In 1923 he became the first rector, at the request of Mannix, of Corpus Christi College, Melbourne, when it was founded in the same year.

=== Retirement ===
After retiring in 1948 he resided at Xavier College, Kew, for a number of years.

=== Death ===
After Power's death a Solemn Pontificial Requiem Mass was celebrated by Archbishop Daniel Mannix at St Patrick's Cathedral, Melbourne. The choir was made up of students from Corpus Christi College.

== Under surveillance ==
On 19 April 1918 a letter was passed between Australian security officials advising the recipient to keep "Power under observation". The letter writer commented that "he [Power] is an eloquent speaker, and has great influence" and that "the object of his visit [to Australia] is unknown".
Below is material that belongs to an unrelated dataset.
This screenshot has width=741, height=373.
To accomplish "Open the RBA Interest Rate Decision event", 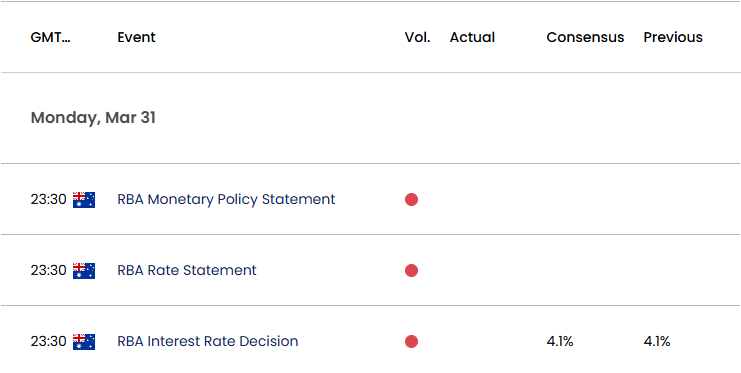I will pos(207,341).
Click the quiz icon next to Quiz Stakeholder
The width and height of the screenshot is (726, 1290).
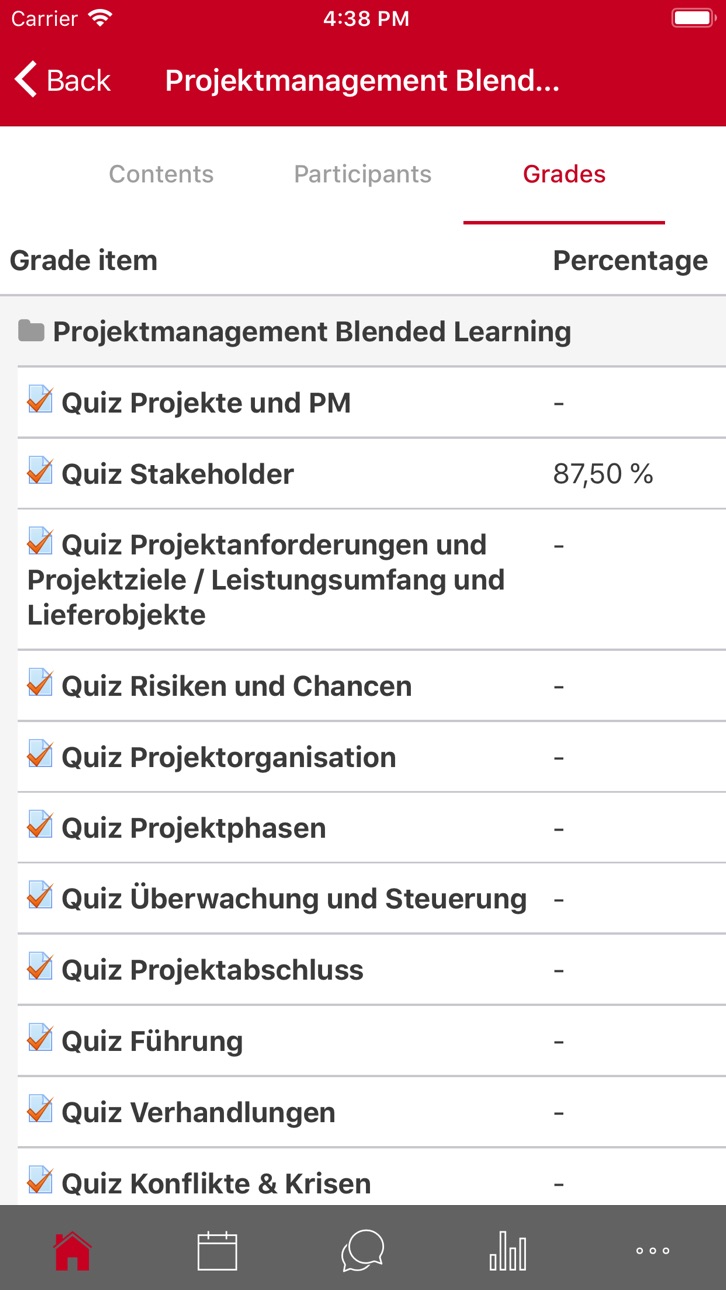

A further letter was written on 13 July 1918 in which the writer supports the rumour that the position of chaplain on-board a troop ship is an "excellent way of taking Sinn Féin propagandists into the Commonwealth of Nations".

== Father Albert Power Burse ==
In January 1952, "A Grateful Friend" wrote to the editor of The Advocate (Melbourne) noting that a burse was being created in memory of Power to educate a priest for the Jesuit Indian Mission.

== Albert Power Debating Society ==
In the 1954 Newman College yearbook the Albert Power Debating Society is reported as having had large numbers participating in the society. Issues debated included "That Newman should have a moat" and "that the press is worth of its freedom". Perhaps the most engaging debate was with a team of ladies from St Mary's Hall when the subject was "that it was better to have loved and lost then never to have loved at all".

The Albert Power Debating Society is known to have run between 1927 and 1967 when its activities were reported in the Newman College yearbooks. The society is known to have had problems with numbers of students participating in its activities in 1937 when the annual magazine of the Newman College Students' Club reported that the society had to close for a year.

In 2010 the Albert Power SJ Medallion for Debating was awarded to Tom Litfin and Patrick McDonald.

== Publications ==
Power had a number of books published and wrote pamphlets for the Australian Catholic Truth Society.
- Are They All Wrong?, publication date unknown.
- Six World Problems, 1927.
- Our Lady's Titles, 1928.
- Why We Honor St.Joseph, 1930.
- Plain Reasons For Being a Catholic, 1929.